Self-Hosting a Django Web App: From Development to Deployment
This post walks through the full process of taking a finished Django project and making it accessible from the public internet, served from a PC you already own.
[01] Overall Architecture: Development vs. Production
Development and production environments are fundamentally different.
graph LR
subgraph Development
DEV_USER[Developer Browser] --> DEV_SERVER[runserver :8000]
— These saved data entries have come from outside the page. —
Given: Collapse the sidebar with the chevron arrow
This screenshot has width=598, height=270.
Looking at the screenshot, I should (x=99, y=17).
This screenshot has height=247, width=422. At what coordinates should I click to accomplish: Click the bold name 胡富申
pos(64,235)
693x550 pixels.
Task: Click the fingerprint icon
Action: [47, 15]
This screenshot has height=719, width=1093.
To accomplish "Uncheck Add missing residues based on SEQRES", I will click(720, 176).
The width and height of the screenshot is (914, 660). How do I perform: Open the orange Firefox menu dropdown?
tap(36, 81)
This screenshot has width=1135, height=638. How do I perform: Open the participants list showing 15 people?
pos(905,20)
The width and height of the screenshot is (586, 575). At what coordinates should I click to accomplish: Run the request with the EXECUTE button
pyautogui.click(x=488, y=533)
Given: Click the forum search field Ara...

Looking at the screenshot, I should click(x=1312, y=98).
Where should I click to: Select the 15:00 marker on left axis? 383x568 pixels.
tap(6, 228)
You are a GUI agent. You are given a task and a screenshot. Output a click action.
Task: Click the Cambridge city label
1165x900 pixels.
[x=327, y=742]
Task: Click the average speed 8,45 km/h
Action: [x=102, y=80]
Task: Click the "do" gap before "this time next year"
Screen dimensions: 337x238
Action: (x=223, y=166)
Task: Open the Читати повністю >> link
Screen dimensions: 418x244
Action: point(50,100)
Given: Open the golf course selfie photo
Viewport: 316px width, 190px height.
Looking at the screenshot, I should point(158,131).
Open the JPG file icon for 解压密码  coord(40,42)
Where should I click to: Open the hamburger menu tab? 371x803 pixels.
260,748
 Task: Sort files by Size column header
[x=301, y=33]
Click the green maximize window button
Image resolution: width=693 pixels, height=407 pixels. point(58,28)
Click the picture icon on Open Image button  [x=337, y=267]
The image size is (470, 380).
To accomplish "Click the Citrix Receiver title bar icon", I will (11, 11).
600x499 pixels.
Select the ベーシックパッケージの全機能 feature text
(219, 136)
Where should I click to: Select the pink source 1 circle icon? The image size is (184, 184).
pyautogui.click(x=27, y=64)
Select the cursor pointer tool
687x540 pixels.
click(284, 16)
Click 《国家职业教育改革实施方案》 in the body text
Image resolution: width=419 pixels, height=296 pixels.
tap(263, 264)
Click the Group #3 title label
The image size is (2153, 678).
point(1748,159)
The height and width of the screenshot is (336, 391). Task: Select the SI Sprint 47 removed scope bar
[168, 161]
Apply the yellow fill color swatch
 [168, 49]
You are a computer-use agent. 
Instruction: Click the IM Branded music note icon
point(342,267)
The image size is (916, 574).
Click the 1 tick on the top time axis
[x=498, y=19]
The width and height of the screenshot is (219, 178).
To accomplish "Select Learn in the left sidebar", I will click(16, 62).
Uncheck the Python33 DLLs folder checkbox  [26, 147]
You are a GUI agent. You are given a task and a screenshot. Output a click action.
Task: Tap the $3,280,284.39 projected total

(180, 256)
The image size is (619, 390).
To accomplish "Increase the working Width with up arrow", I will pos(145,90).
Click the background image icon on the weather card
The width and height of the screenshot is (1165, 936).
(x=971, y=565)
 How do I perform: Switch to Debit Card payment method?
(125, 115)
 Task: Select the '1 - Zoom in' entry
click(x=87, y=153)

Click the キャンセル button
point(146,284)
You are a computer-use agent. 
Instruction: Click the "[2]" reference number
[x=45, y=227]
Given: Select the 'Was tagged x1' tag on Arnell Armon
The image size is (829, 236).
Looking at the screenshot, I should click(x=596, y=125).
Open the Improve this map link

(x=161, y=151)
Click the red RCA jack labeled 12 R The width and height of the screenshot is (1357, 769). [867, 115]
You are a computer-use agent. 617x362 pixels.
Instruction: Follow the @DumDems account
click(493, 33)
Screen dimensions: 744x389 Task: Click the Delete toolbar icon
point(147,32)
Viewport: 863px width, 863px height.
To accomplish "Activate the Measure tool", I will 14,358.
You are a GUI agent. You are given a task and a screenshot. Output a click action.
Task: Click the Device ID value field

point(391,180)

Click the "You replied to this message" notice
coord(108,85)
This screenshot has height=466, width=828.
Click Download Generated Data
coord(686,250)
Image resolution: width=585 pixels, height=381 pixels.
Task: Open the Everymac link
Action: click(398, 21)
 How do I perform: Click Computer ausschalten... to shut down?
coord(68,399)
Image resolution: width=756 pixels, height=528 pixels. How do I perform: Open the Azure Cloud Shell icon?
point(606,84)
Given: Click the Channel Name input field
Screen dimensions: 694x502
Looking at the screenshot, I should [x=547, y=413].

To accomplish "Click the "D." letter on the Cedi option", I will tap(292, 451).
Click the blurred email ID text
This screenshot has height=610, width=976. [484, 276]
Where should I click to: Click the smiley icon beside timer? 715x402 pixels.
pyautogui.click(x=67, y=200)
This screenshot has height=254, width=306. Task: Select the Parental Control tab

DEV_SERVER --> DEV_DB[(SQLite)]
end
subgraph Production
EXT_USER[External User] --> ROUTER[Router
Port Forwarding]
ROUTER --> GUNICORN[Gunicorn
WSGI Server]
GUNICORN --> DJANGO[Django App]
DJANGO --> PROD_DB[(SQLite)]
end
style DEV_SERVER fill:#ffcccc
style GUNICORN fill:#ccffcc
| Item | Development | Production |
|---|---|---|
| Server |
runserver (single thread) |
Gunicorn (multi-worker) |
| DEBUG | True (exposes error detail) | False (hides errors) |
| SECRET_KEY | Hardcoding OK | Must come from env var |
| Access scope | localhost only | Public internet |
| Process management | Manual | systemd (auto-restart) |
[02] Introducing the Key Tools
Here are the main tools used in this post.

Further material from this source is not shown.